Brano del documento →
Se ci appoggiamo ad un fotolaboratorio per la digitalizzazione e la stampa, la nostra camera chiara, dal punto di vista hardware, e' gia' piu' che sufficiente. Per essere un po' piu' autonomi, e' consigliabile disporre anche di uno scanner a colori (ne esistono di vari tipi e per tutte le tesche) e di una stampantina a colori per avere un preview su carta del risultato. Le stampanti a colori di livello fotografico naturalmente esistono (sono le stampanti a sublimazione termica), ma hanno il piccolo difetto di costare ben oltre i dieci milioni, sebbene assicurino risultati mozzafiato. In ogni caso, anche sotto la soglia dei due milioni, e' possibile trovare prodotti di stampa di qualita' piu' che sufficiente per un utilizzo prevalentemente amatoriale, lasciando al fotolaboratorio "digitalmente attrezzato" l'onere di restituirci una stampa di qualita' a sublimazione o, meglio, la gia' citata fotorestituzione su pellicola negativa o diapositiva.
Dal punto di vista software, e' conveniente disporre di alcune utility di conversione che ci permetteranno di leggere o salvare le nostre immagini in vari formati, consentendo conseguentemente la trasformazione da un formato all'altro. Anche nei confronti del fotolaboratorio che accettera' i nostri file sara' ovviamente necessario "comunicare" nel giusto formato, pena l'impossibilita' da parte nostra e/o da parte loro di utilizzare le immagini digitali scannerizzate o elaborate.
Ma l'elemento piu' importante di una camera chiara e' senza dubbio il programma di elaborazione digitale delle immagini. E' questo lo strumento vero e proprio che ci permettera' di intervenire sull'immagine originaria per effettuare correzioni, modifiche, elaborazioni e tant'altro.
Lanciato il programma, la prima operazione da compiere sara' l'acquisizione (o il caricamento) dell'immagine da trattare. Acquisizione, nel caso di utilizzo di uno scanner, caricamento se disponiamo della nostra immagine gia' in formato digitale.
Generalmente sono tre le possibili azioni che possiamo compiere sulla nostra fotografia. Semplici correzioni cromatiche o di contrasto/luminosita', elaborazioni digitali utilizzando i filtri previsti dal programma, vere e proprie modifiche all'immagine che possono comprendere perfino il mascheramento di particolari indesiderati, la correzione o l'accentuazione della deformazione prospettica o addirittura pseudo-variazioni di inquadratura: possiamo, ad esempio, spostare un elemento compositivo da un punto ad un altro dell'immagine, ricostruendo facilmente la porzione di sfondo mancante, dopo lo spostamento.

Materiale fornito →
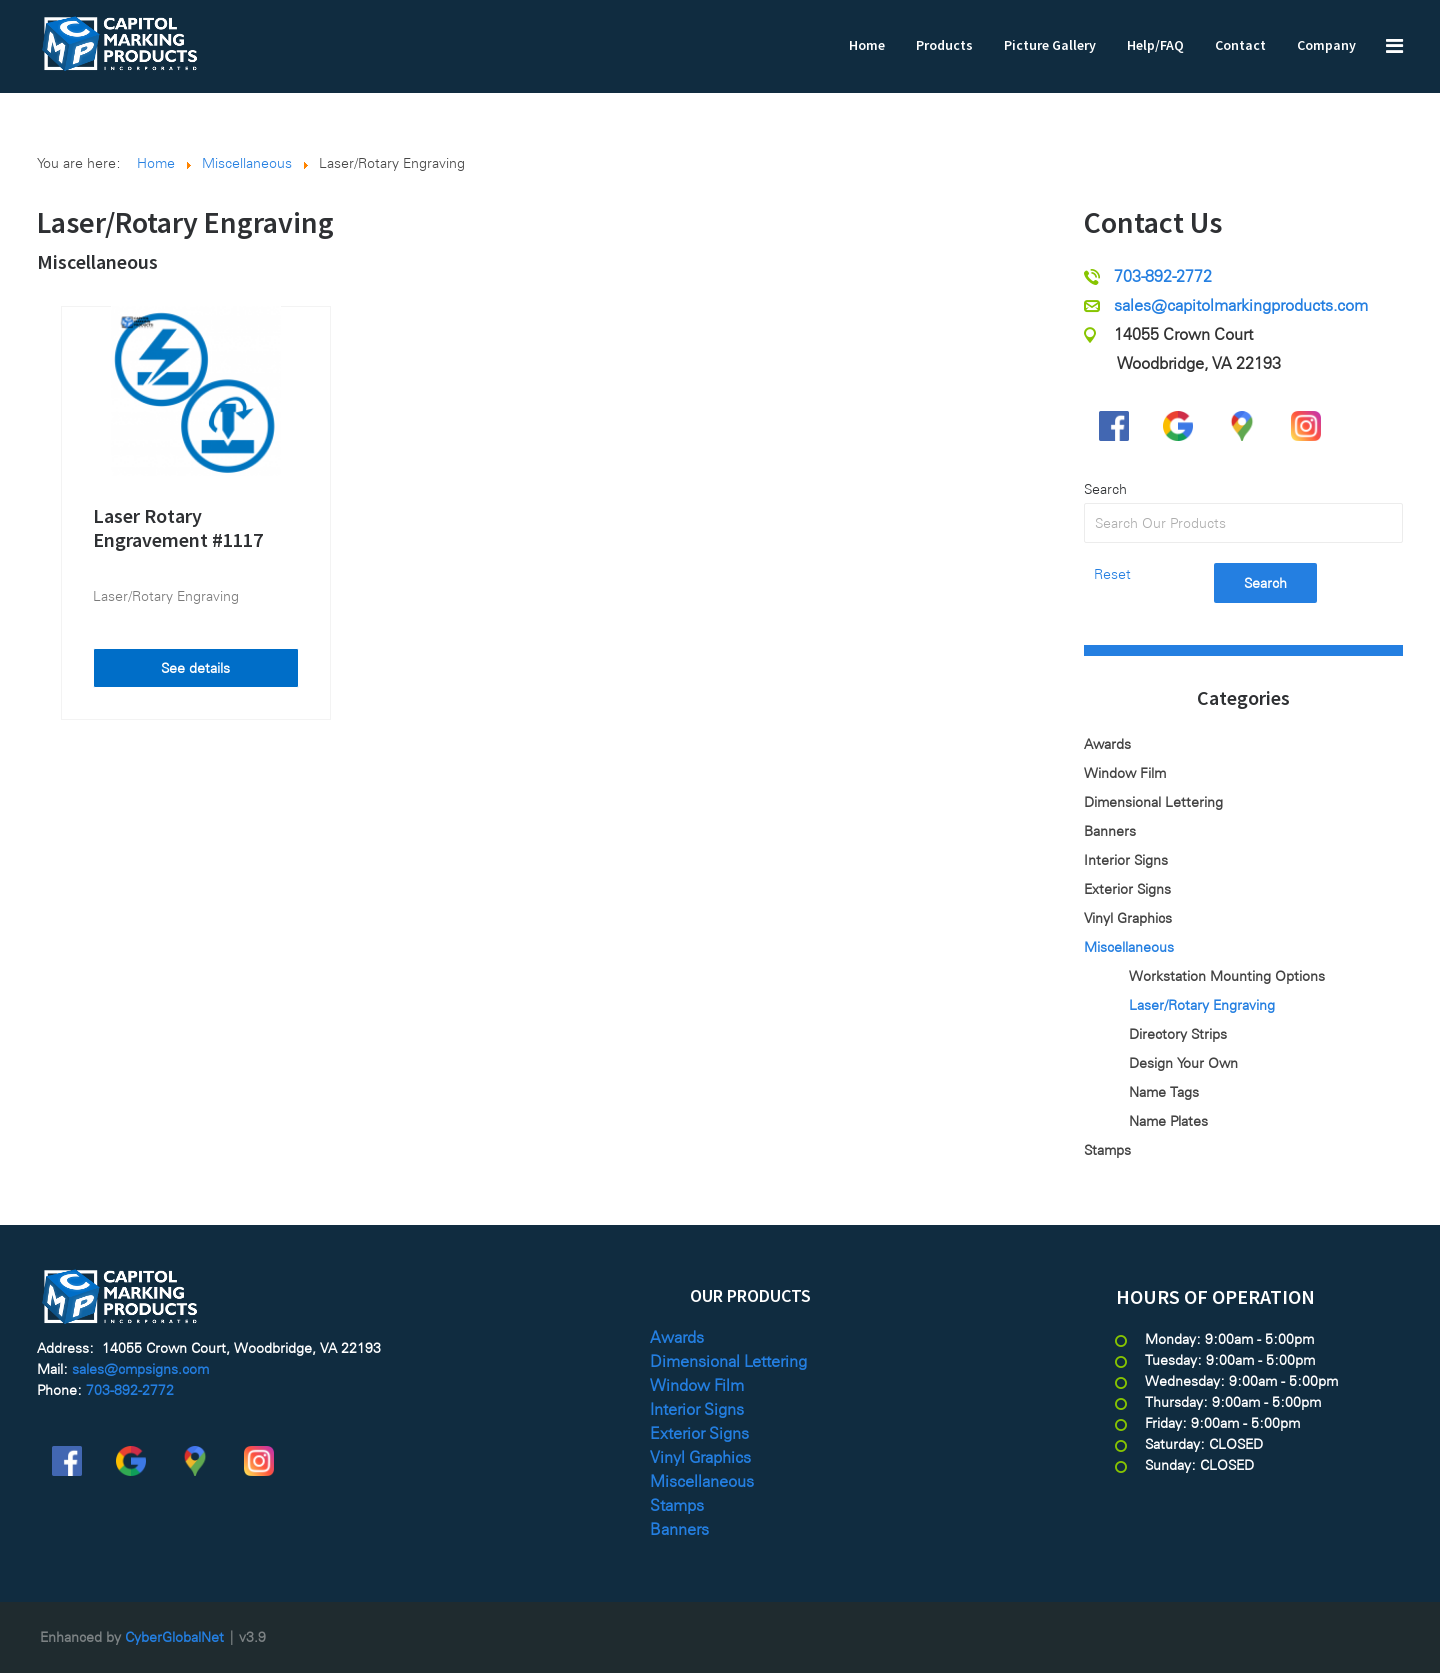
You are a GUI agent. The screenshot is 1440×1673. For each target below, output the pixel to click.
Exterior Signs (1127, 889)
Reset (1112, 574)
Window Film (1125, 773)
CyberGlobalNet (174, 1637)
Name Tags (1164, 1092)
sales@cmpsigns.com (140, 1369)
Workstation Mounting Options (1227, 976)
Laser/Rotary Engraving (166, 596)
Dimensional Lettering (1153, 802)
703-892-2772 (1163, 276)
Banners (1110, 831)
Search (1105, 489)
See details (195, 668)
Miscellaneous (97, 261)
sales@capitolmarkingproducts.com (1241, 305)
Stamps (1107, 1150)
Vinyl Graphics (1128, 918)
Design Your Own (1183, 1063)
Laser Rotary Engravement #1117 (178, 527)
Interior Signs (1126, 860)
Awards (1107, 744)
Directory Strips (1178, 1034)
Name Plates (1168, 1121)
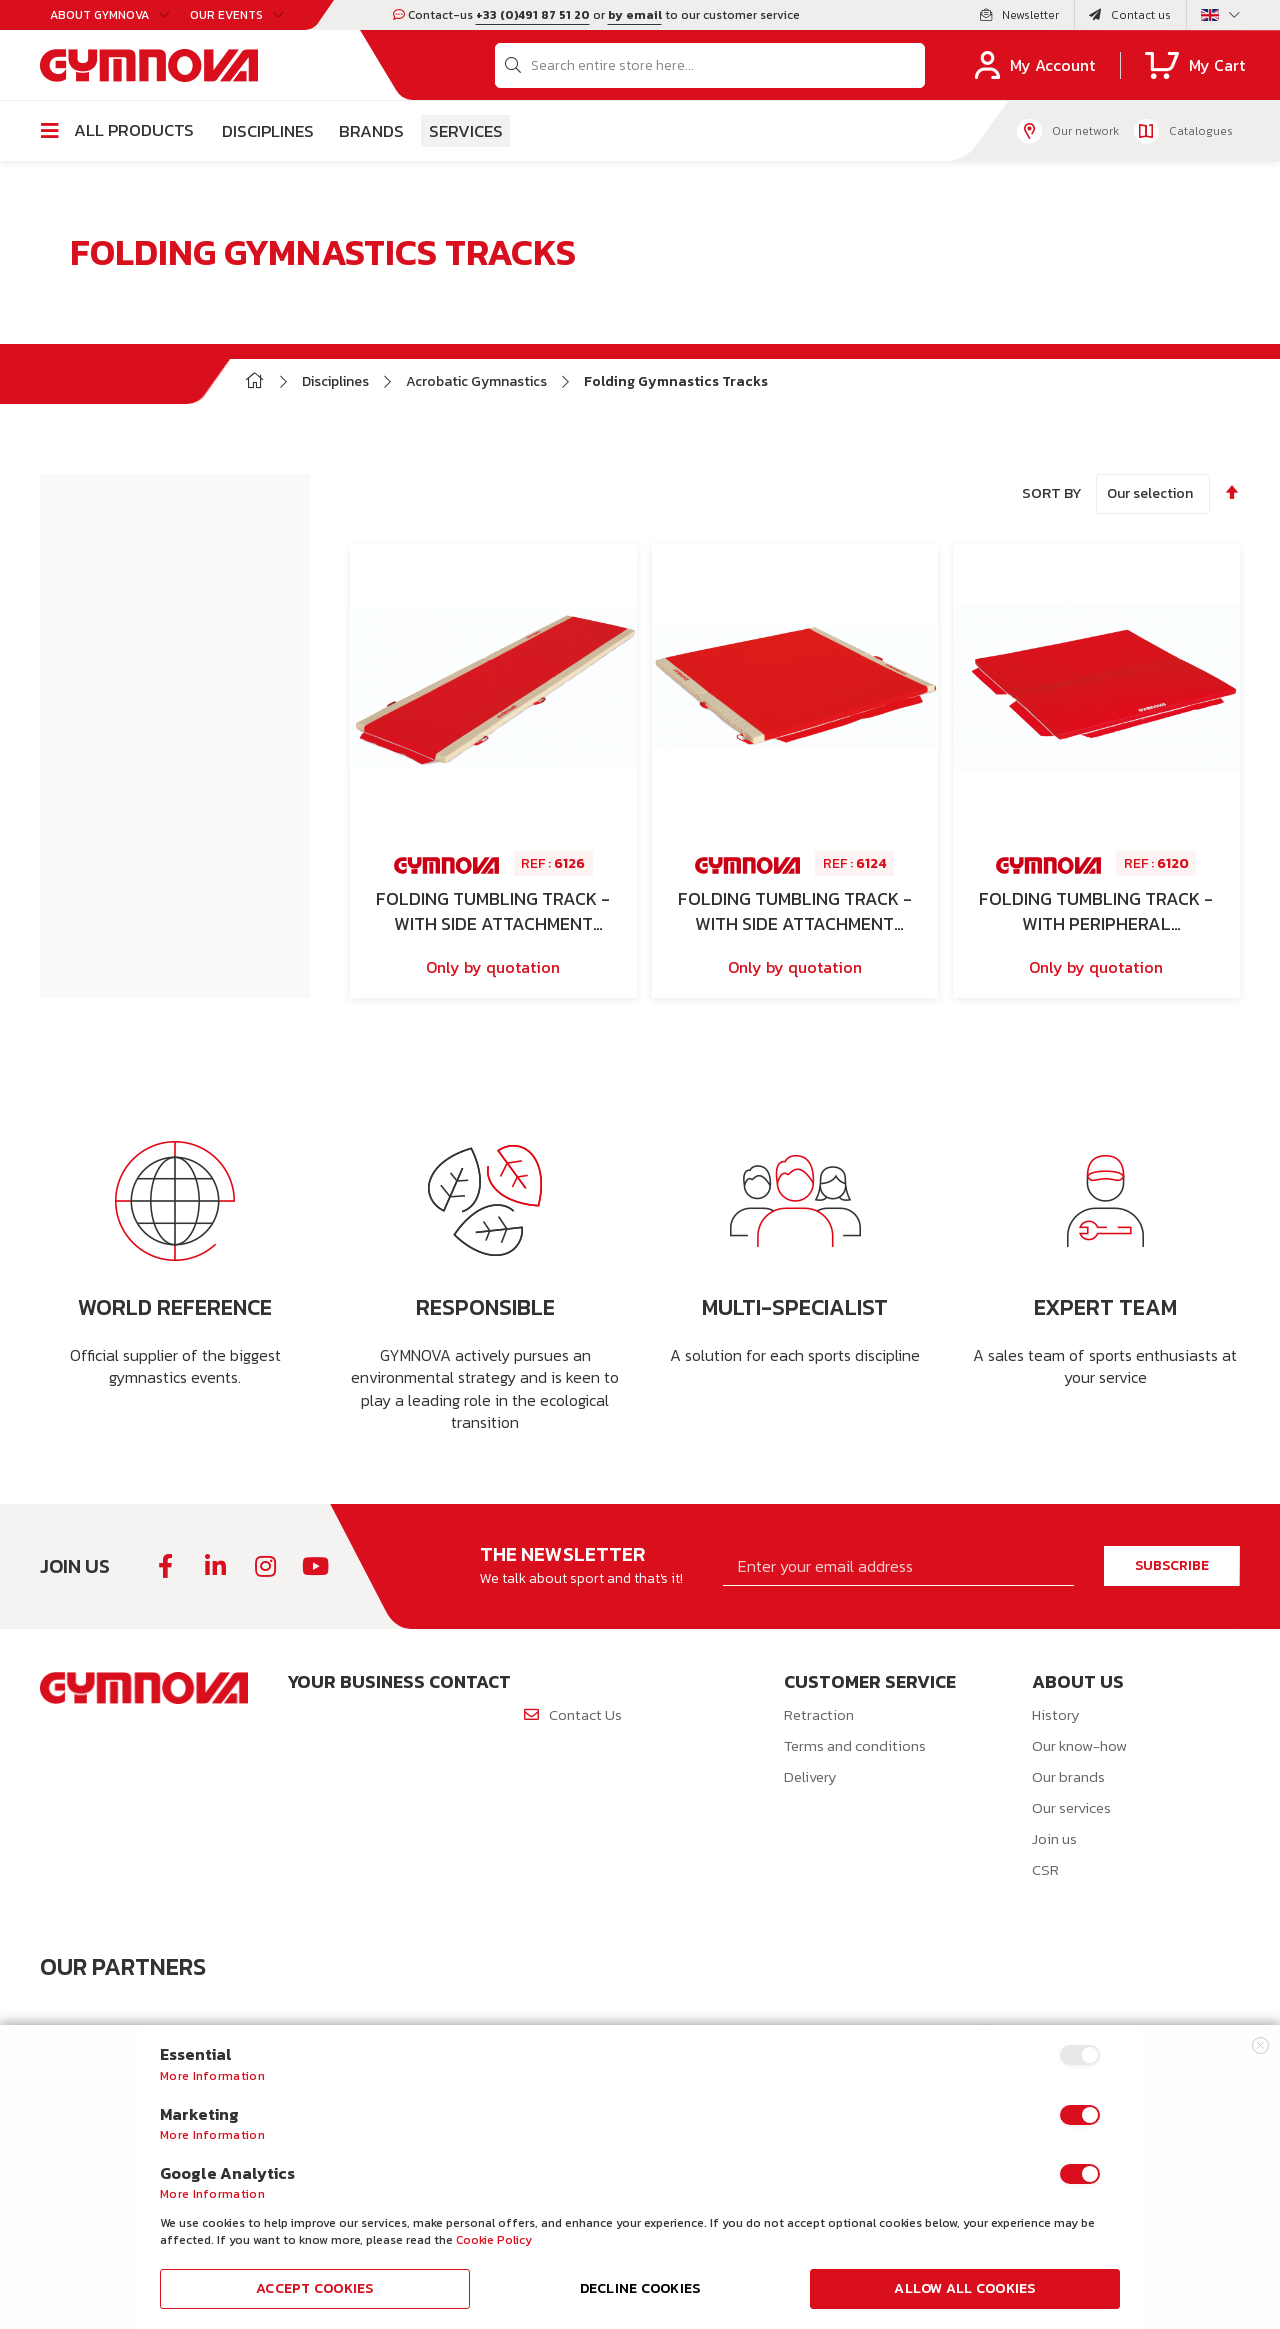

Consegne →
**a.** Elenca le azioni che, secondo il brano sulla camera chiara, si possono generalmente compiere sulla fotografia.
**b.** Rispondi alle domande seguenti in base al brano sulla camera chiara.
(i) Come si chiamano le stampanti a colori di livello fotografico?
(ii) Qual è l'elemento più importante di una camera chiara?
(iii) In quale caso la prima operazione prende il nome di acquisizione anziché di caricamento?

Soluzioni degli esercizi →
**a.**
- Semplici correzioni cromatiche o di contrasto/luminosità
- Elaborazioni digitali con i filtri previsti dal programma
- Vere e proprie modifiche all'immagine

**b.**
(i) Stampanti a sublimazione termica.
(ii) Il programma di elaborazione digitale delle immagini.
(iii) Quando si utilizza uno scanner.